My brother is an entrepreneur at the age of 24. When he was talking to his mentor about his business a few years ago, my brother told his mentor that he was worried about other professionals not treating him as such. His mentor’s response was “If you act like a business man, then they’ll treat you like a business man.” Ever since that conversation, those have become words that my brother and I live by.

Since then, I have worked hard to eliminate the limitations that I believe people are trying to place on me whether it has to do with my age, gender, or nationality. These restrictions have no power unless I give them that power and I am proud to say, within the past few years, that power has been diminishing. People have begun to perceive me how I want them to because that is how I present myself. Intelligent, independent, hard-working, talented, and driven are some of the ways that people have described me given the way I’ve presented myself. However, it seems like not everyone realizes the power they have over their lives.

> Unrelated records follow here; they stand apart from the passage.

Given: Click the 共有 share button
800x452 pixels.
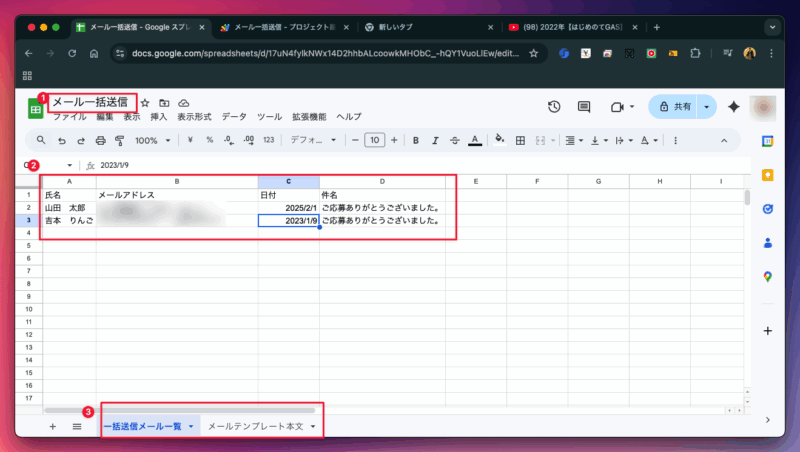Looking at the screenshot, I should [674, 107].
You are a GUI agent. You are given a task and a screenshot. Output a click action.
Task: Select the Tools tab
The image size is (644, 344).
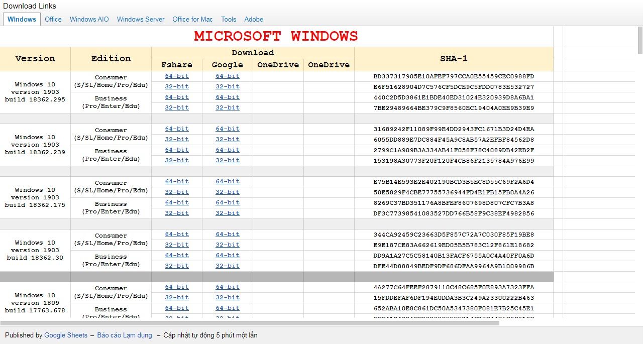[229, 19]
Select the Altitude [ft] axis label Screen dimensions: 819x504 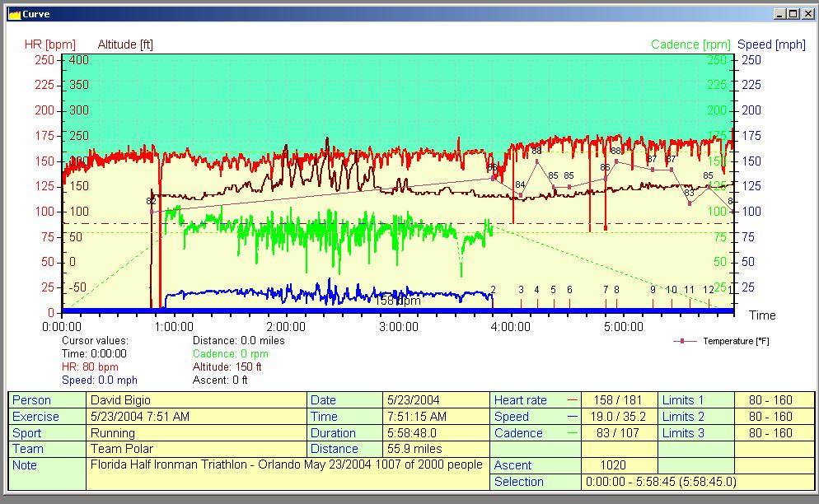pyautogui.click(x=125, y=44)
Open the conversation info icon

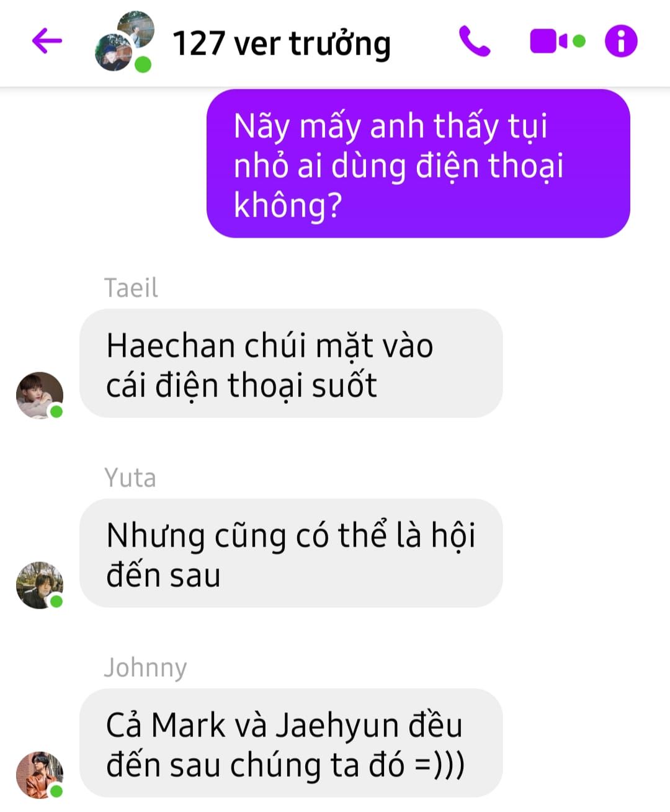[621, 42]
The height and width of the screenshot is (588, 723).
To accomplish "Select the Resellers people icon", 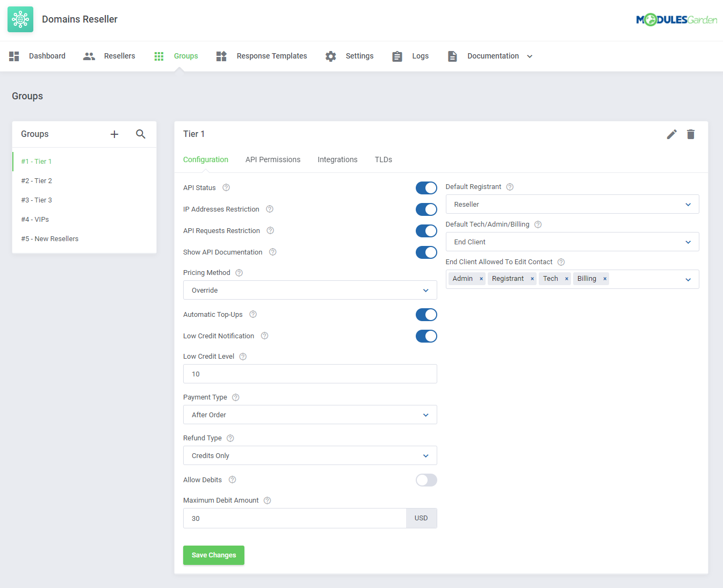I will click(89, 56).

Unfortunately, I have witnessed one too many times when a person dissolves their opportunities through lack of professionalism, lack of grace to rejection, lack of preparation, and so many other scenarios. But these flaws that you yourself present to the world are what people will remember you by. They’ll say “she’s so beautiful, but her attitude is horrible” or “he’s so talented, but the profanity he uses is something I don’t want to be associated with.” So make sure people remember you how you want to be perceived by presenting yourself how you want to be seen.